━━━━━ SUPPLIED PASSAGE

Wednesday, December 30, 2009
A couple of weeks ago we had a house guest who brought along her 90 pound Malamute mix dog. I had expected Suds, our meek, 11 pound poodle/Bischon mix to be scared of the playful big one, but instead she intimidated him, establishing right away that the house was her territory.
That reminds me of something I recently read.
Poodle and Doodle by Donna J Shepherd is an adorable picture book about a tiny poodle who is upset when her humans bring home a gigantic labradoodle named Scruffy. At first the dainty little dog is upset by the new dog's clumsiness and lack of manners, but eventually she realizes living with Scruffy has advantages.
The book is told in rhyme that's comfortable and not artificially forced, unlike some rhyming picture books I've seen. The colorful illustrations by Jack Foster are perfect portrayals of the cute and amusing story.
Poodle and Doodle would appeal to most young kids but it would be especially appropriate for those who love dogs and children coping with sibling rivalry.

━━━━━━━━━━
━━━━━ DATASET EXTRACT

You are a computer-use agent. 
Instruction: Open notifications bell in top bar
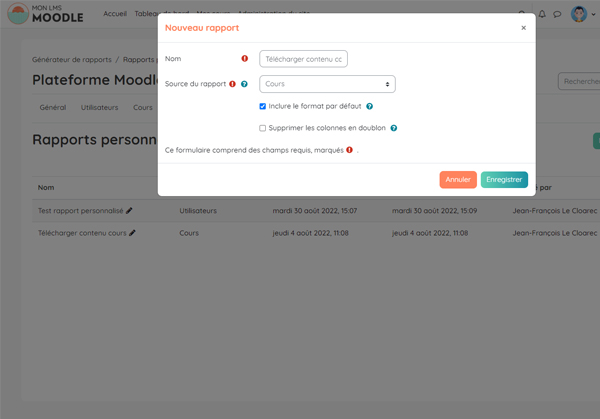pyautogui.click(x=542, y=14)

━━━━━━━━━━

# PROMPT
Answer these about the blog post on Poodle and Doodle:
(a) How many pounds does Suds weigh?
(b) What is the name of the labradoodle in the book?
(c) Who made the book's illustrations?

# EXPECTED ANSWER
(a) 11 pounds
(b) Scruffy
(c) Jack Foster